(Collected data entries)
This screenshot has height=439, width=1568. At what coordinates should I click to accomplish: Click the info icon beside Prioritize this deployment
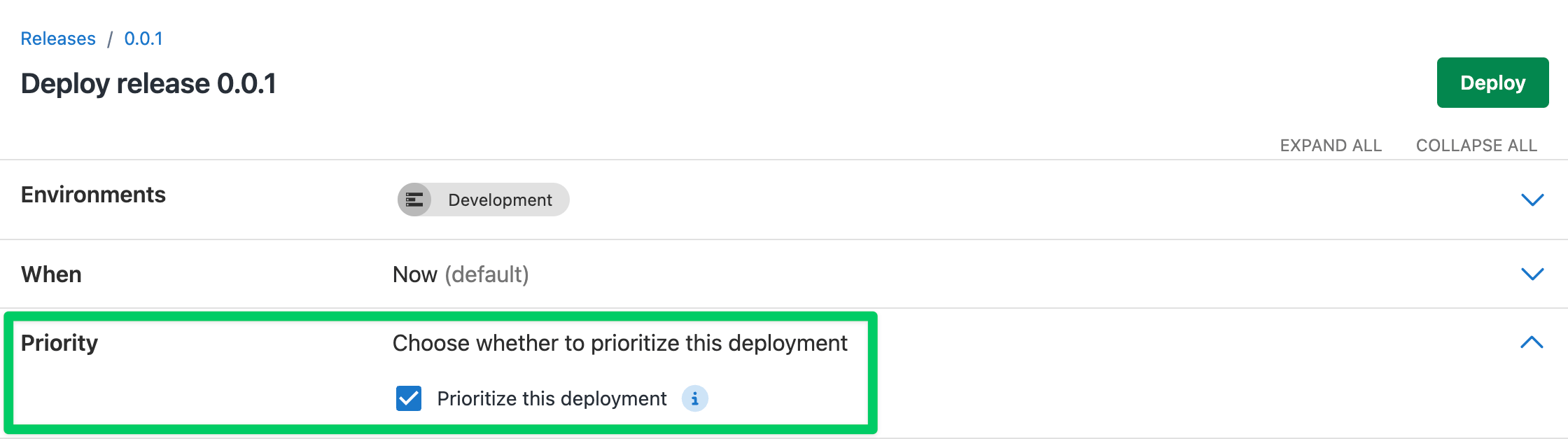coord(695,399)
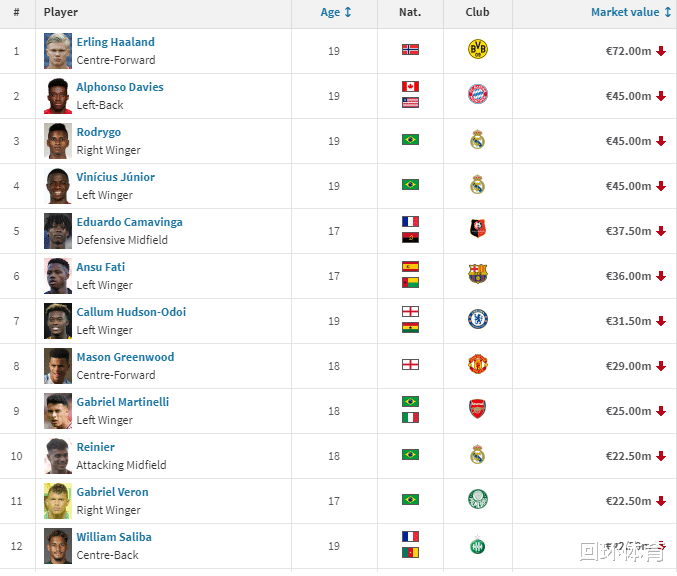Click Norway flag next to Haaland
This screenshot has height=576, width=677.
pyautogui.click(x=410, y=49)
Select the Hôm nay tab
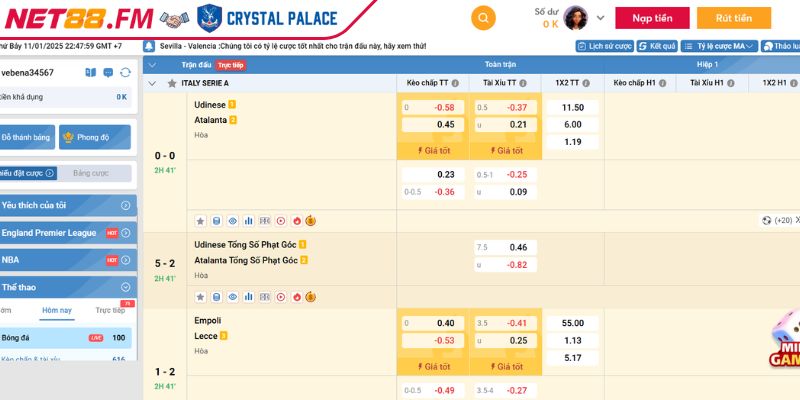This screenshot has width=800, height=400. point(56,311)
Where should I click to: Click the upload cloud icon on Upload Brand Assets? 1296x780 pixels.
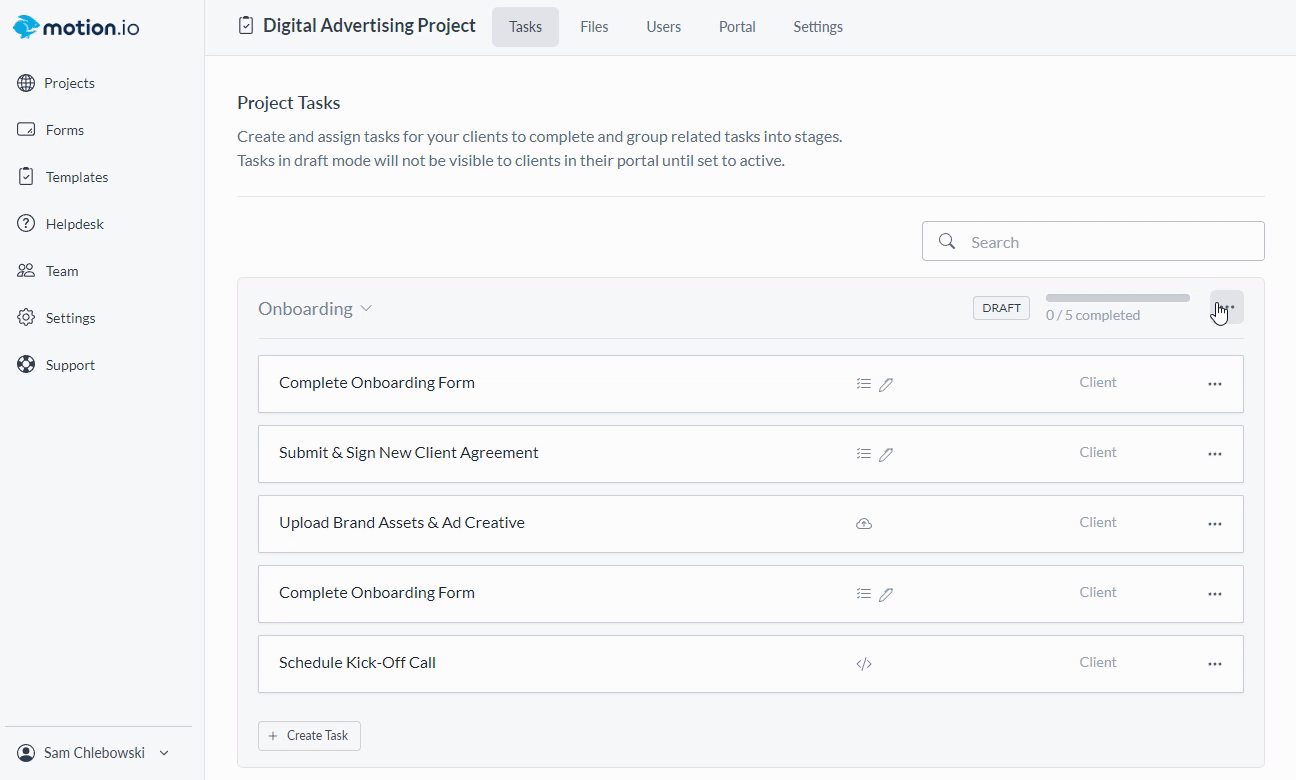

▶ Work required
Pictures do not belong in the copy. Please reproduce the entries above exactly otherwise.

▶ Output
This screenshot has height=439, width=1568. At what coordinates should I click to accomplish: Click the info icon beside Prioritize this deployment
coord(695,399)
Click Norway flag next to Haaland
This screenshot has height=576, width=677.
pyautogui.click(x=410, y=49)
Select the Hôm nay tab
This screenshot has width=800, height=400. point(56,311)
Where should I click to: Click the upload cloud icon on Upload Brand Assets? 1296x780 pixels.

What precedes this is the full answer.